### WHAT TO WORK ON
Exact reproduction required: the lines below from the line with "Screen dimensions: 961x748" to the line with "Screen dimensions: 1082x364", both ends included, and no others.

START DATA TO PROCESS

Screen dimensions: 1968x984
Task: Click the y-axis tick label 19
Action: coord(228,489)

END DATA TO PROCESS
START DATA TO PROCESS

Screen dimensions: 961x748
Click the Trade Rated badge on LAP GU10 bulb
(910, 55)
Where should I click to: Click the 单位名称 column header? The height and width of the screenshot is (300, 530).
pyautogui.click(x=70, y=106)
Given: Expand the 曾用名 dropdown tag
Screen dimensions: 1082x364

END DATA TO PROCESS
START DATA TO PROCESS

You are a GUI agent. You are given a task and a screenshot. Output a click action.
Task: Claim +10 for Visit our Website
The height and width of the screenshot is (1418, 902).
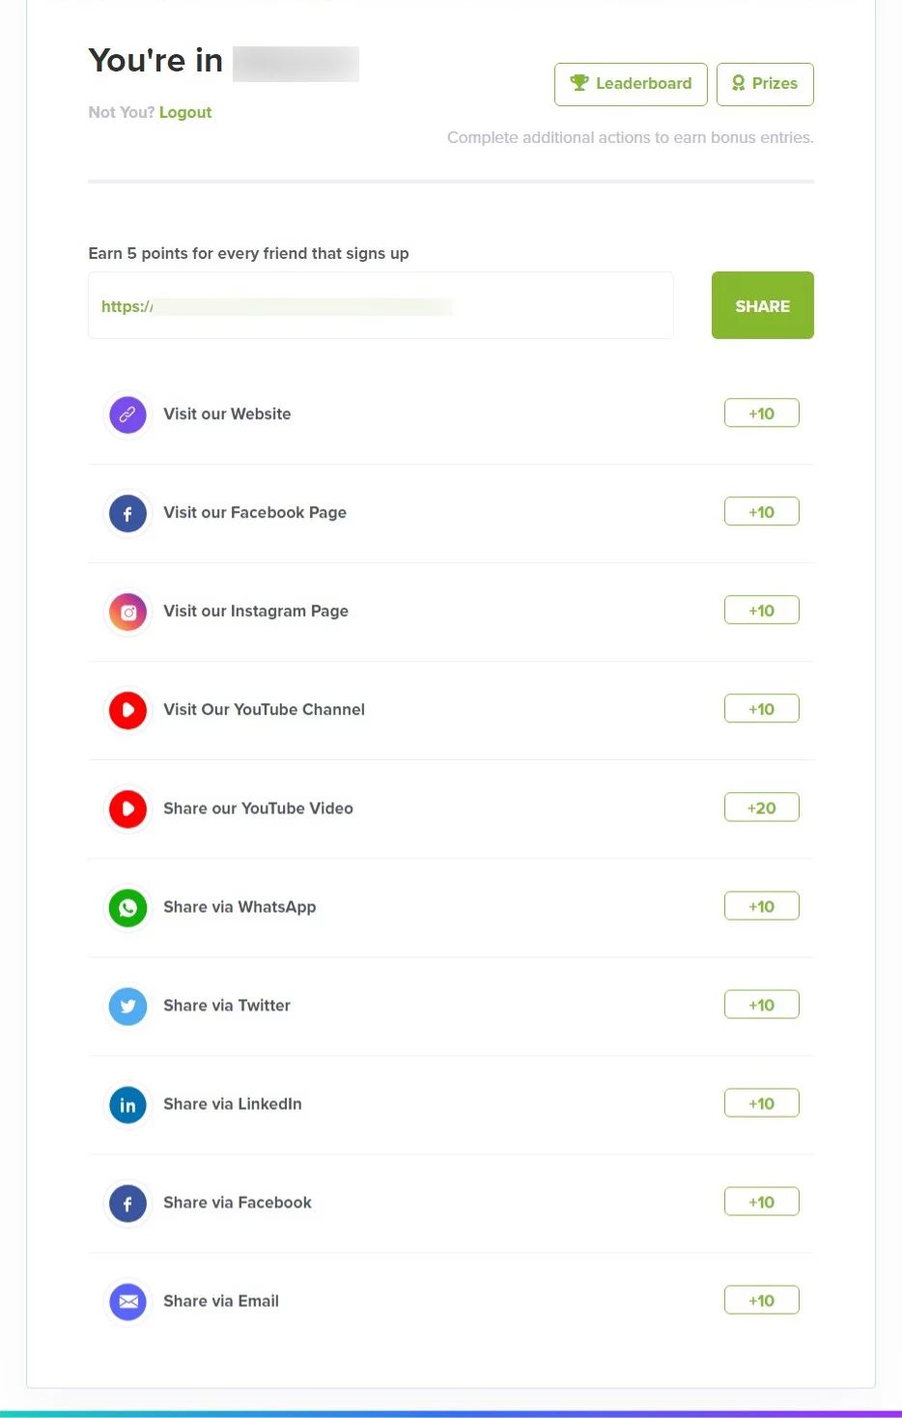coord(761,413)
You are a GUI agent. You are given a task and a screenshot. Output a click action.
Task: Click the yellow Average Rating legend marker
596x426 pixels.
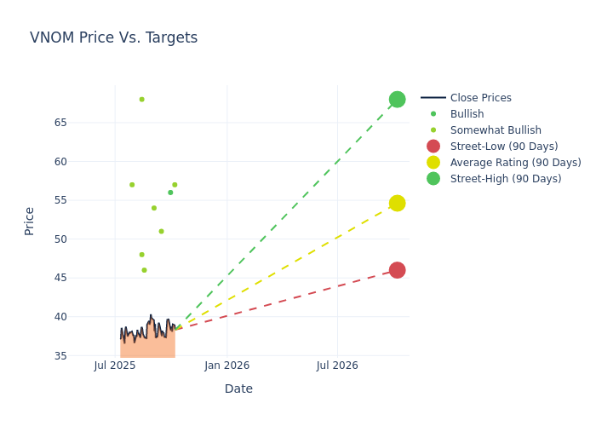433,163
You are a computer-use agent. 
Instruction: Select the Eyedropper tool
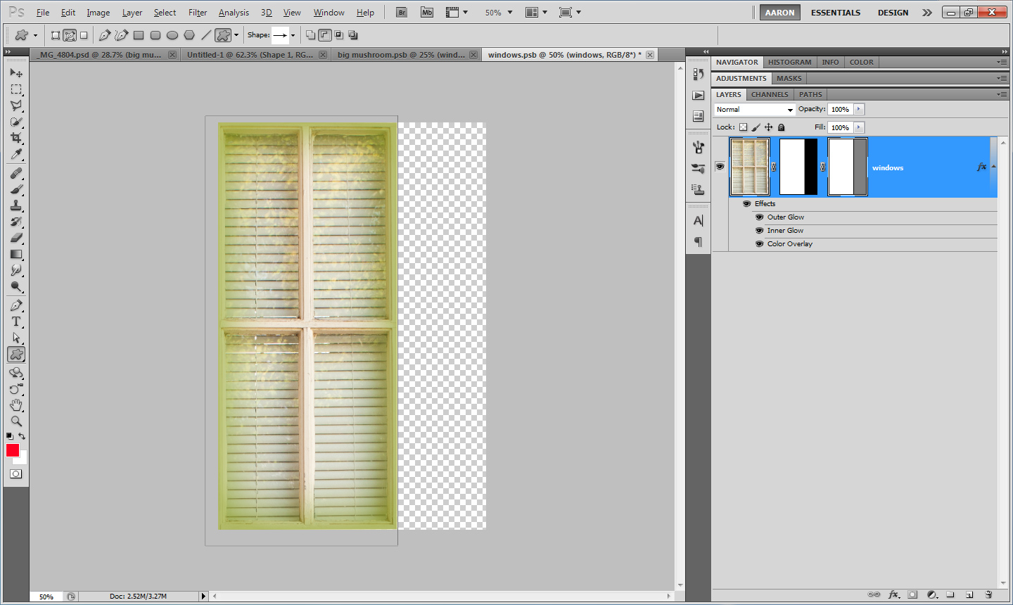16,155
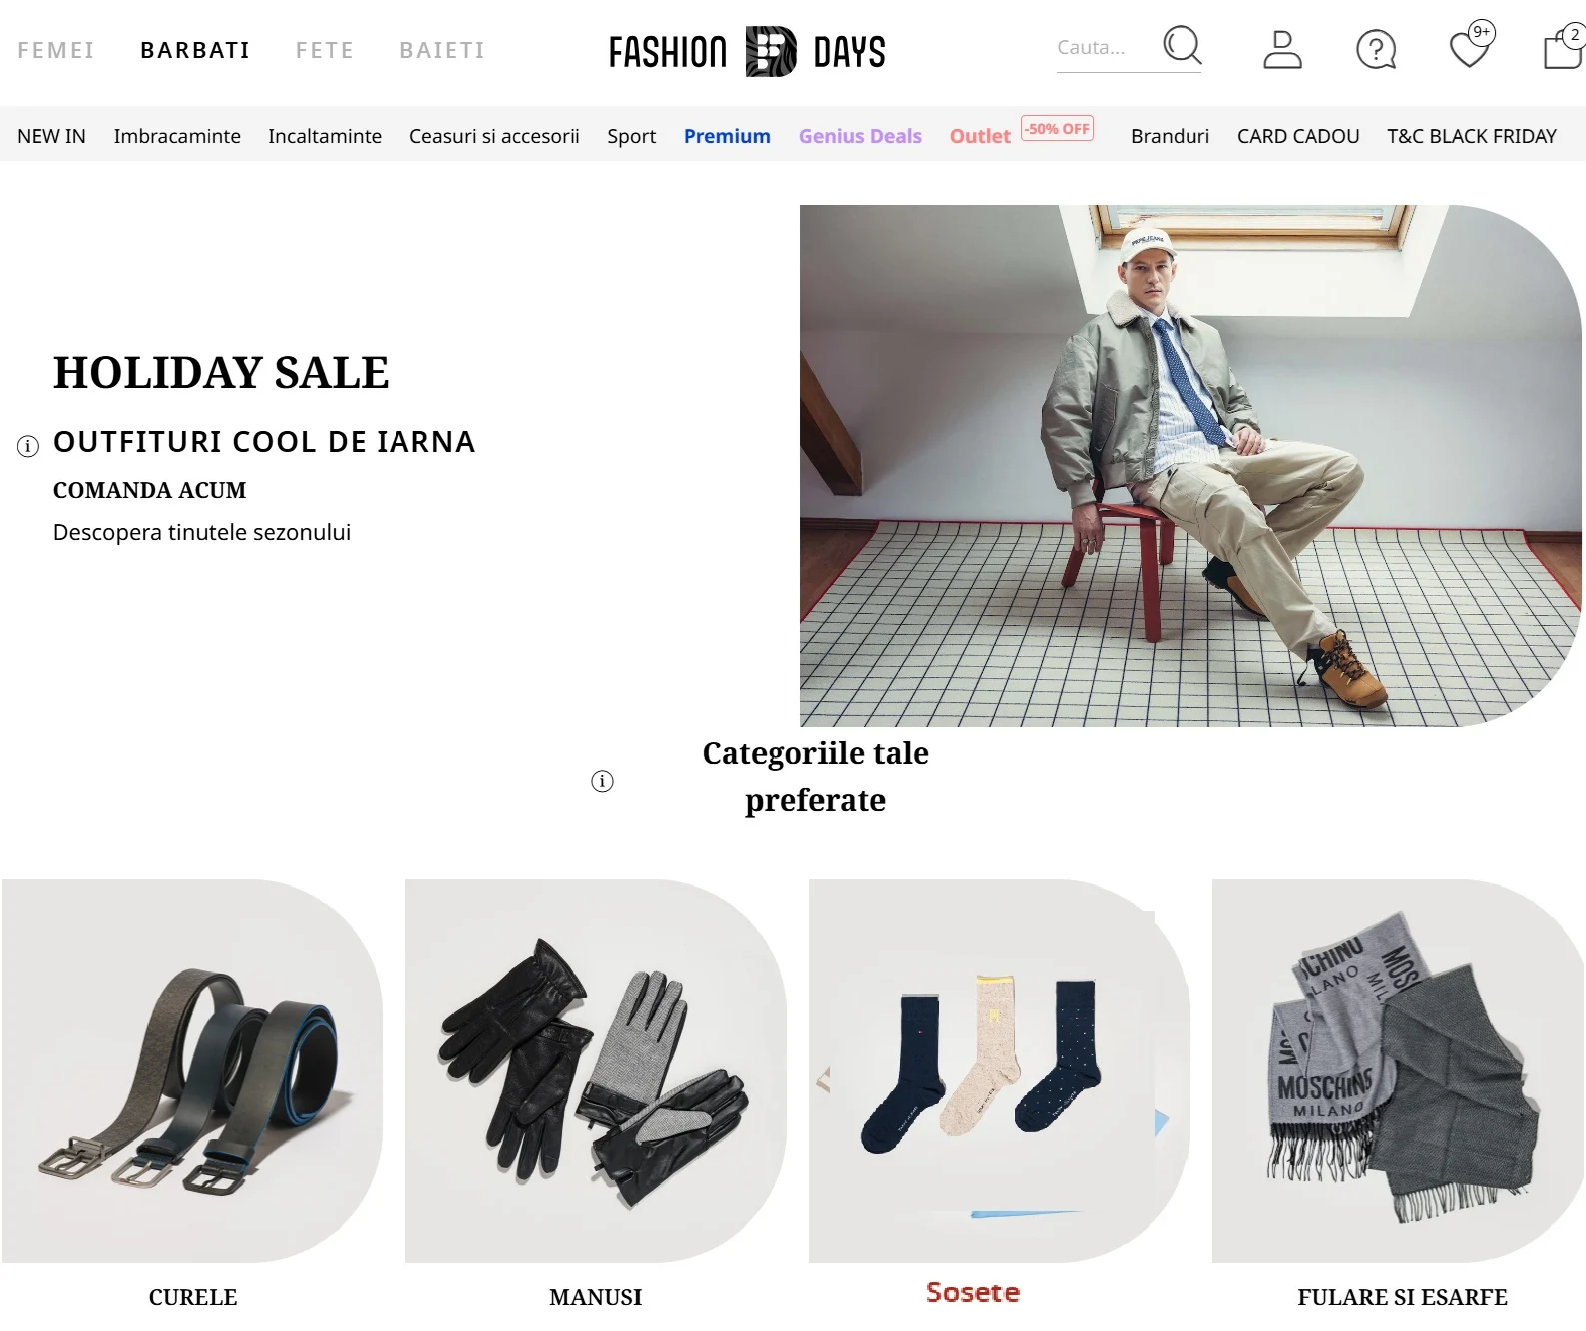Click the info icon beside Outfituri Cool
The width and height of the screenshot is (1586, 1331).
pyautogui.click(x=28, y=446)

END DATA TO PROCESS

### RESULT OF THIS TASK
Screen dimensions: 961x748
Click the Trade Rated badge on LAP GU10 bulb
(910, 55)
Where should I click to: Click the 单位名称 column header? The height and width of the screenshot is (300, 530).
pyautogui.click(x=70, y=106)
Given: Expand the 曾用名 dropdown tag
Screen dimensions: 1082x364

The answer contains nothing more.